Феликс должен был рассказать о полученном им назначении в Мед. В главной квартире давно уже обратили внимание на энергию и осмотрительность молодого барона. Благодаря знанию французского языка и юридических наук, а также общему нежеланию поручить управление завоеванными провинциями исключительно одним пруссакам, Феликса назначили помощником коменданта пограничной с Францией крепости. Чтобы справиться с предстоящей трудной работой, нужны были свежие силы, не только знакомые с обычными правительственными формами, но также и прошедшие житейскую школу и вынесшие оттуда привычку к быстроте действий и сообразительности, необходимым в непредвиденных случаях.
Серьезное лицо Феликса несколько оживилось. Когда он заговорил о предстоящей деятельности, в каждом его слове звучала твердая решимость. Другие, кажется, не замечали этого, и Россель еще на лестнице крикнул ему: «до свидания!», как и в былые времена, когда каждый был уверен, что непременно на днях свидится с приятелем.

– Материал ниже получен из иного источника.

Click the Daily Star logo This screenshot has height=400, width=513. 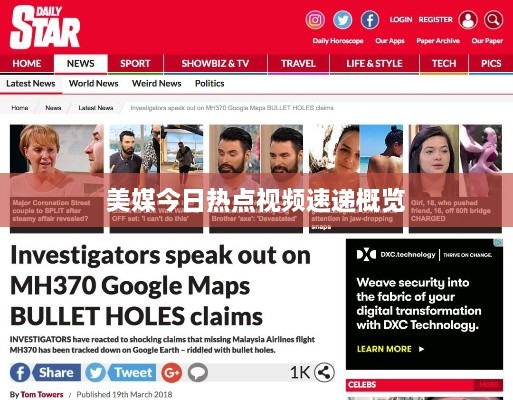(x=45, y=27)
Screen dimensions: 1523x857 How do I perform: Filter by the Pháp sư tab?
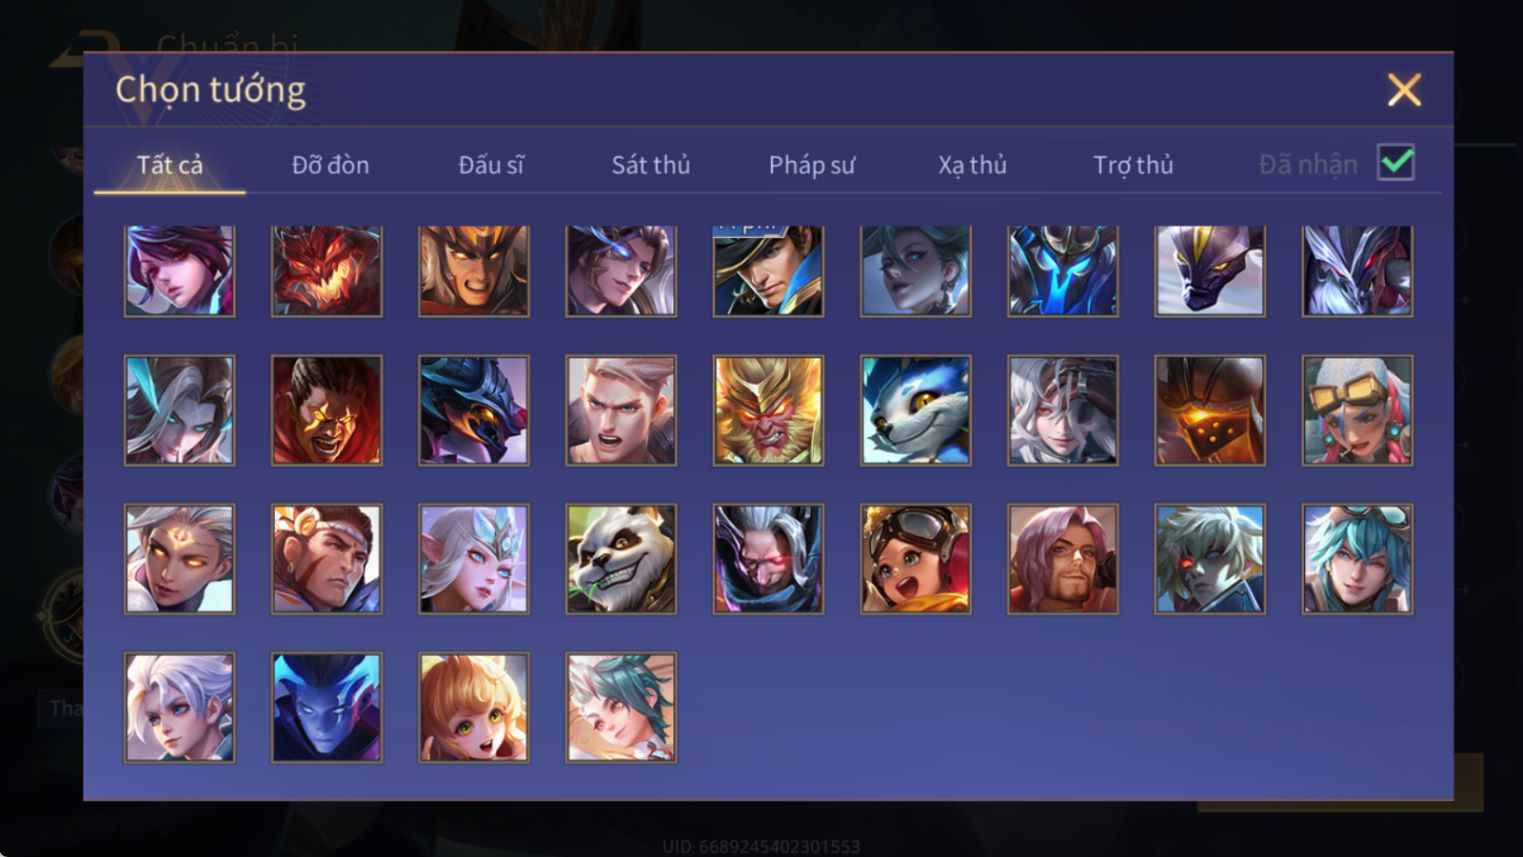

Феликс и Шнец вышли уже на улицу, когда барон услыхал, что его назвали по имени. В верхнем окне, между зеленеющими комнатными растениями, он увидел г-жу Россель, весело кивавшую ему головой. Ее нежный цвет лица, казалось, стал прекраснее прежнего, небольшой изящный чепчик, кокетливо приколотый несколько сбоку к золотистым волосам, придавал маленькому личику какую-то особенную прелесть.
— Не думайте, что я не хочу более знаться со старыми друзьями. Я сегодня буквально осыпала вас цветами, а вы, гордец, даже не подняли головы. Все-таки же вам придется поднять ее теперь, чтобы посмотреть на меня. Впрочем, мундир вам далеко не так идет, как статское платье; я сама теперь такая страшная, — я не могу принудить себя показаться вам в этом виде. Но через шесть-восемь недель вы должны будете непременно пожаловать на крестины, слышите? Муж вам еще напишет — отговорок не принимаю. Если это будет мальчик, как, по-видимому, и должно быть, то его назовут непременно Феликсом, а теперь прощайте и будьте счастливы, желаю вам этого от души: вы заслуживаете этого вполне.
С этими словами веселое личико скрылось в верхнем этаже, не ожидая ответа Феликса.